How about retirement?
"I did retire, for about two weeks," Meaden says. "When I sold Weststar Holidays, the idea was to take stock and stop and then decide in life - we were going to travel around the world or whatever we were going to do.
"After about two weeks my husband said to me, 'Oh for goodness sake Deborah, get yourself a business because this is driving me bonkers.' What I realised is, why would you retire from something that you love?"
The next series will feature two new Dragons: Tej Lalvani and Jenny Campbell, who replace Nick Jenkins and Sarah Willingham in the Den.
But when it comes to welcoming newcomers to the panel of investors, she and Peter Jones are surprisingly happy to have their advice ignored.
"At the end of the day they are Dragons, they are businesspeople and they've kind of got to find their own way and their own place," she says.
"So I quite like it when we proffer advice and they say, 'Thank you very much but I'll do what I want.' So I like that!
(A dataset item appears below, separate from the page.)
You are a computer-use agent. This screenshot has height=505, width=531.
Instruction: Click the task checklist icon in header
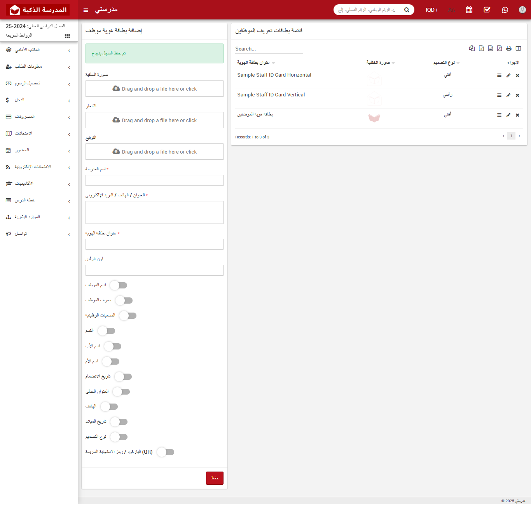[x=487, y=10]
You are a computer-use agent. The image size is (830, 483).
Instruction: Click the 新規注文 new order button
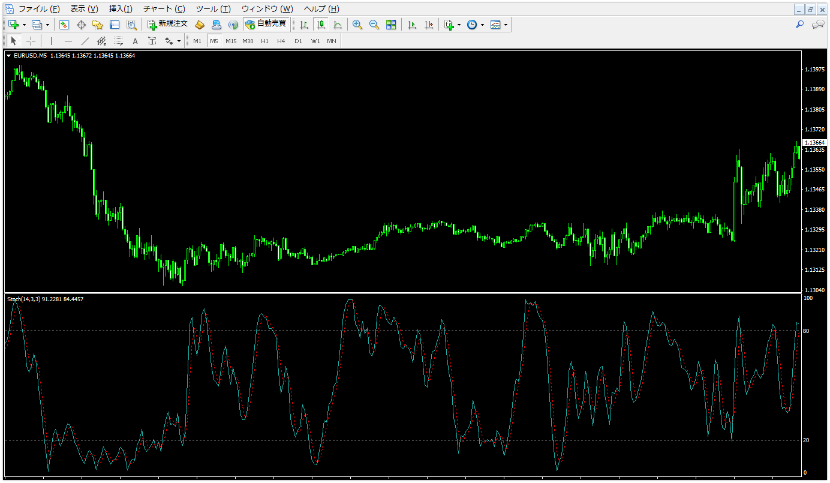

That's the sign of a Dragon."
And when it comes to Meaden's own strategy in the Den, there's one thing she is clear on: her ethical code.
As an animal lover with a cat called Friday, three dogs, five horses, eleven chickens, four ducks and three geese, she will be taking part in the National Cat Awards on 3rd August. She also keeps her furry friends in mind in the Den.
"Although I come across as stern obviously in that particular environment – I'm in a business environment, people are pitching for my money, I'm making decisions on whether or not it's the right investment – but even in that environment I will often talk about animal welfare," Meaden explains.
"I won't get involved in businesses that I think cut across any kind of animal welfare issues. The one thing I say, I will invest in anything – I don't care what it is – as long as it doesn't cut across my ethical code, because at the end of the day I want to be able to live with myself. I want to feel proud of what I do."
Cats Protection’s National Cat Awards 2017 takes place on 3rd August at The Savoy Hotel.